Biological evolution has always gone hand in hand with cell evolution. The cells of eukaryotes, the most advanced branch in the evolutionary tree, are characterised by the fact that their nuclei are separated by a membrane. This membrane is in fact a dynamic labyrinth of interconnected compartments, and each one has a specific function. These compartments communicate with each other by means of specialised connectors and carriers. One example of these carriers is the transport vesicles that allow cell material to pass between the different compartments. The biogenesis of vesicular transport indicates the highest level of cell development, and in turn, the appearance of protein systems controlling this transport coincides with the appearance of the central nervous system.
A clear example of the link between biological and cell evolution are the proteins of the dynamin superfamily, because their evolution goes hand in hand with the evolution of cell organelles. Specifically, dynamins are involved in the remodelling (splitting and fusion) of the membrane into different cell compartments. The founder member of this family is dynamin 1, which operates in the neurons and controls the remodelling of the membranes during the transmission of nerve impulses between brain cells. This protein has been the subject of a recent study developed in the Membrane Nanomechanics group of the UPV/EHU's Biophysics Unit in collaboration with leading research groups in the United States and Germany. The results of the study have been published recently in the journal Nature.
Dynamin 1 acts on nanometric scales by dividing the membranes in mere fractions of seconds. What has been achieved for the first time in this piece of research is the studying of the transformations caused by this protein on the membrane when it splits using protein engineering. The researchers "froze" the conformations of dynamin 1 in its various phases, which enabled them to correlate the transformations of the membrane with the dispositions adopted by the protein during its action. To do this, they developed new membrane nanomodels, which meant that the processes could be analysed in individual models.

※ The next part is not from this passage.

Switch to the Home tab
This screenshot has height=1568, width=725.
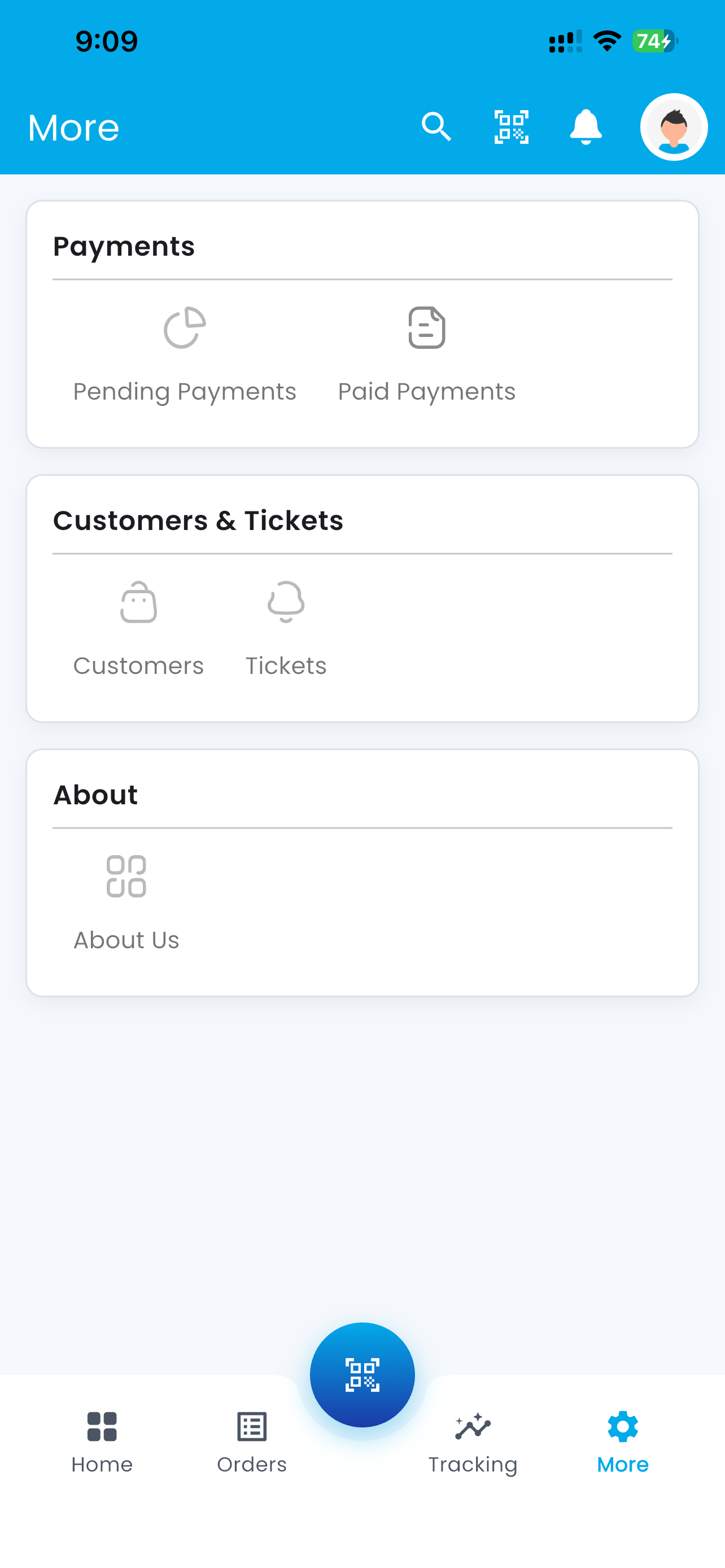coord(102,1443)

What is new about the study is that the existence of a specific sequence of intermediate structures of the membrane when it splits has been experimentally proven for the first time. This sequence had only previously been proposed by theoretical studies. What is more, taking a simulation study as the basis, the authors propose that these intermediate structures are a common feature in all the fusion and fission processes of the membrane in cells.
The results of the study will make it possible to analyse how the proteins evolved to control the cell membranes, and will also expand our knowledge about the basic mechanisms of vital cell processes (for example, endocytosis, by which the cell takes in large molecules or particles) and pathogenic ones (such as viral infections).